## Given problem
Rewrite every line of the items below, changing each "screenshot" to "capture" and keeping everything else the same. Omit the pictures from your answer.

## Rows
• • • • • • •

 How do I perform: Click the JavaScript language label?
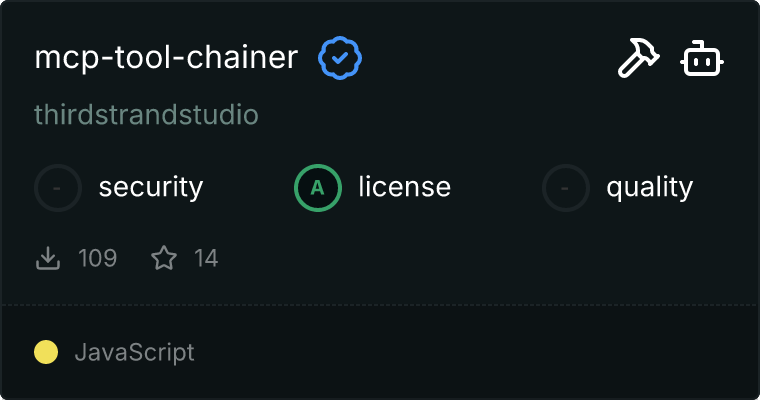click(x=134, y=352)
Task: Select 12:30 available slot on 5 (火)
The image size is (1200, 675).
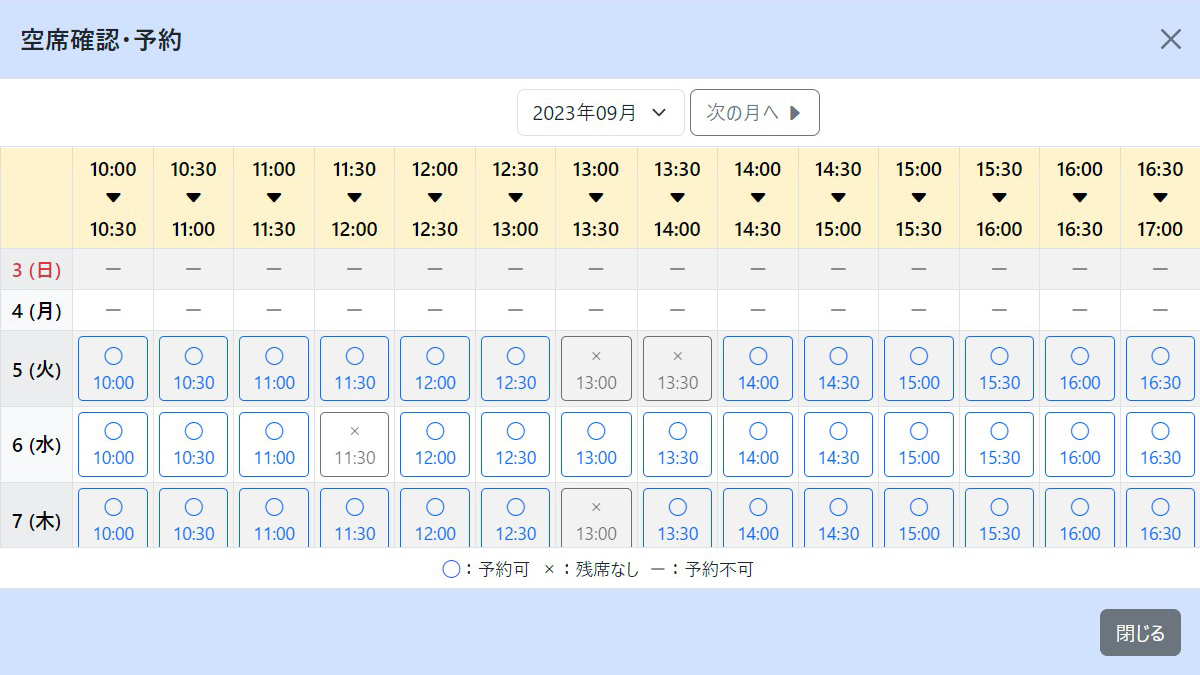Action: 515,369
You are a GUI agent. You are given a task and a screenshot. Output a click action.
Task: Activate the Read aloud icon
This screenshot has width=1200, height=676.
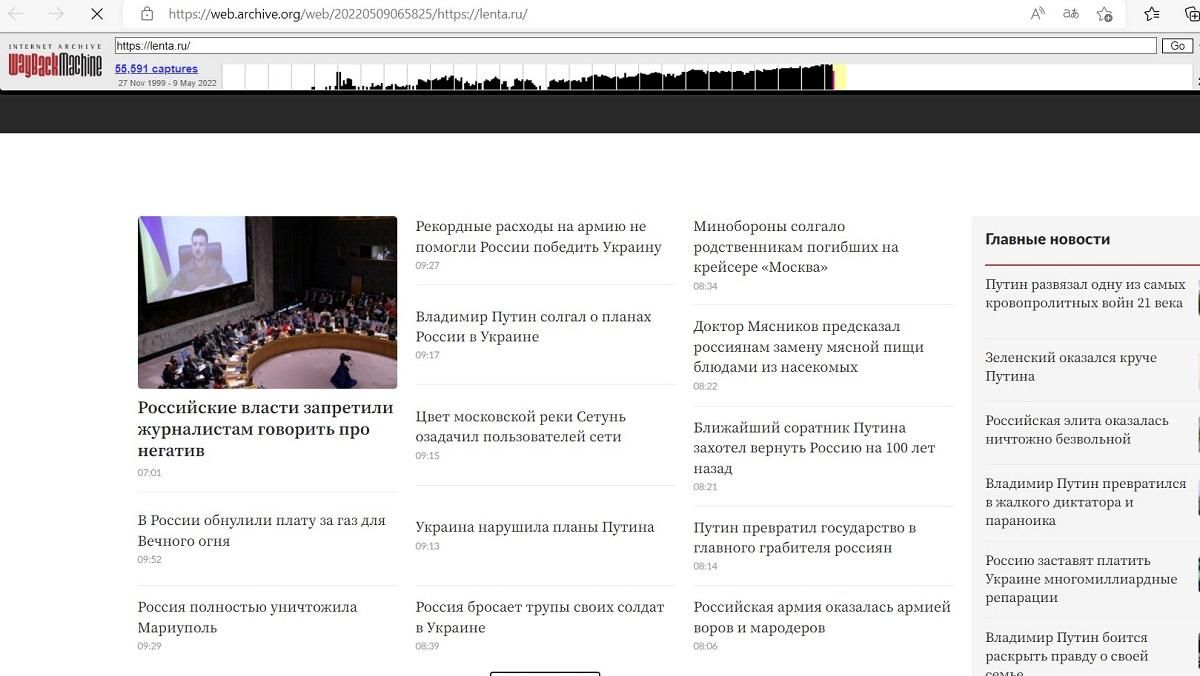point(1035,14)
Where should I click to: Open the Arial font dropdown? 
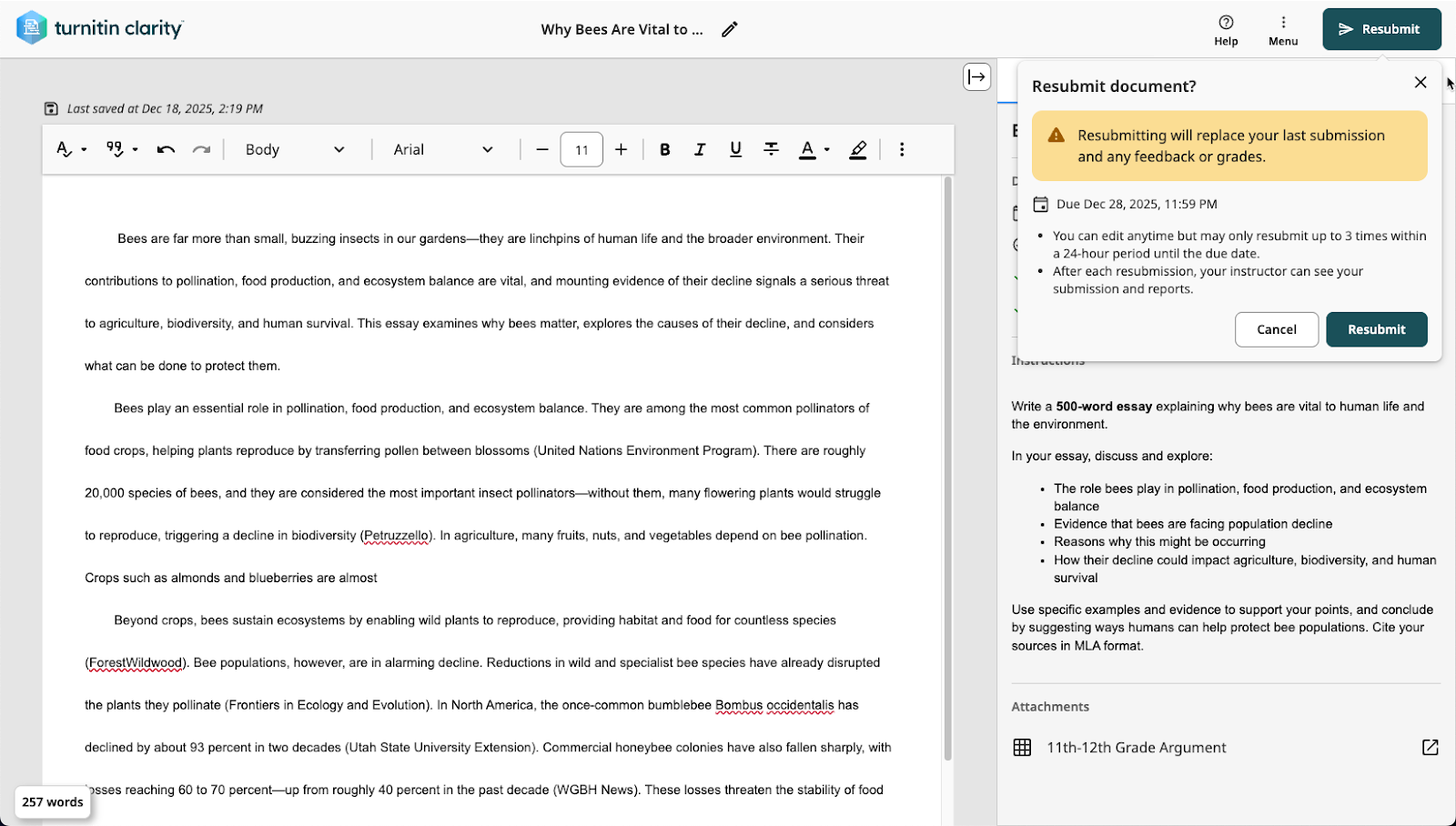tap(443, 149)
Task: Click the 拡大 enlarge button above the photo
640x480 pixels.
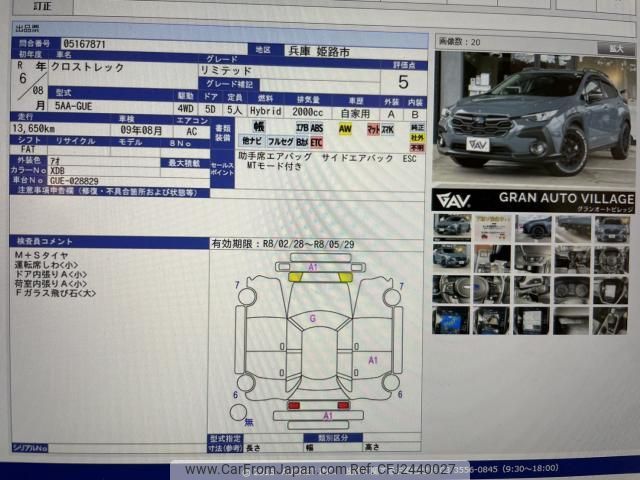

• • • • • • •

## Written answer
 How do I perform: Click the JavaScript language label?
click(x=134, y=352)
Task: Select 12:30 available slot on 5 (火)
The image size is (1200, 675).
Action: 515,369
You are a GUI agent. You are given a task and a capture. Output a click action.
Task: Activate the Read aloud icon
This capture has width=1200, height=676.
point(1035,14)
Where should I click to: Open the Arial font dropdown? 
tap(443, 149)
Task: Click the 拡大 enlarge button above the photo
640x480 pixels.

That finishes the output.